_Task description_. All lines holding the string "Given" should be copied from the data below.

(Records from a dataset)
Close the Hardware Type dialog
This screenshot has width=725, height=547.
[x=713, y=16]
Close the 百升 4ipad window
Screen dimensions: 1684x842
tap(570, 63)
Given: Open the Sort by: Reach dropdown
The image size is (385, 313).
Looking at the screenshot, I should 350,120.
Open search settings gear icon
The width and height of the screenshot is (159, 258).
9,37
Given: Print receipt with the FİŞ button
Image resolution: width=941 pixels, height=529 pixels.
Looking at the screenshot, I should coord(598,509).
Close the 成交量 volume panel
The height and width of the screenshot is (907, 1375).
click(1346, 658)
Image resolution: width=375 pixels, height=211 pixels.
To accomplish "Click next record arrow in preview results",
...
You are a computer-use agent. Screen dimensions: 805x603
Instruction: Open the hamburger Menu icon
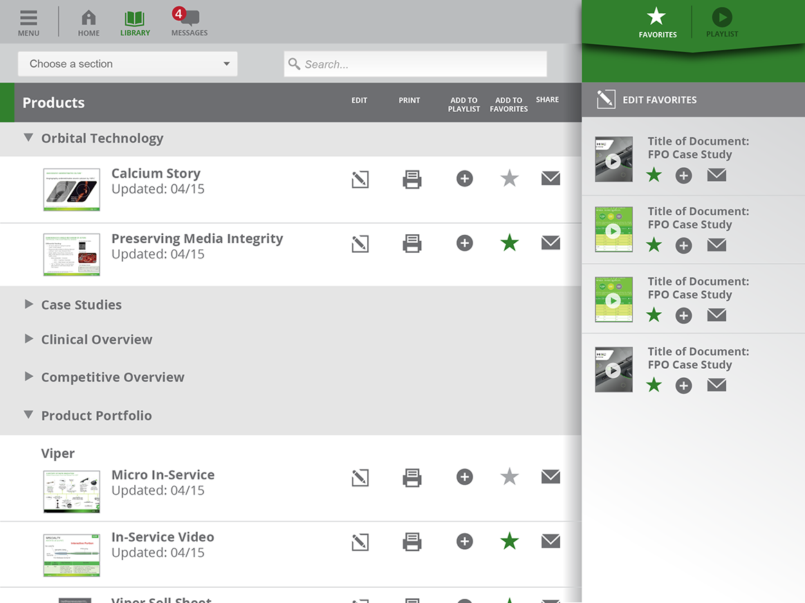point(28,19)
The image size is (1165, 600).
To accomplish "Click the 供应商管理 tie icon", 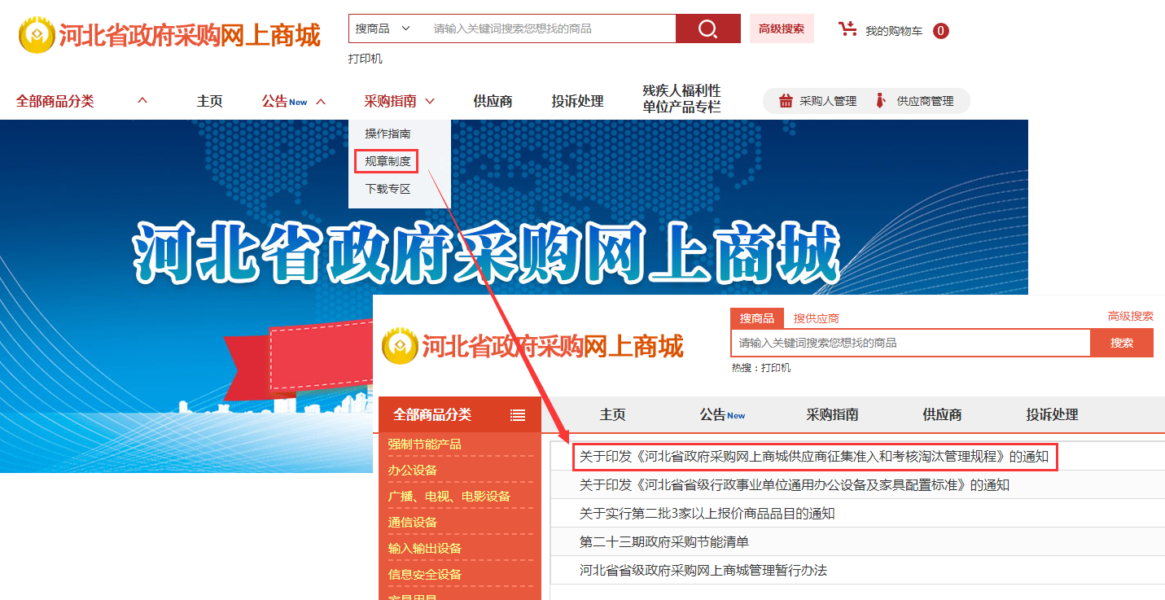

_Exercise output_.
Given: Open the Sort by: Reach dropdown
Given: Print receipt with the FİŞ button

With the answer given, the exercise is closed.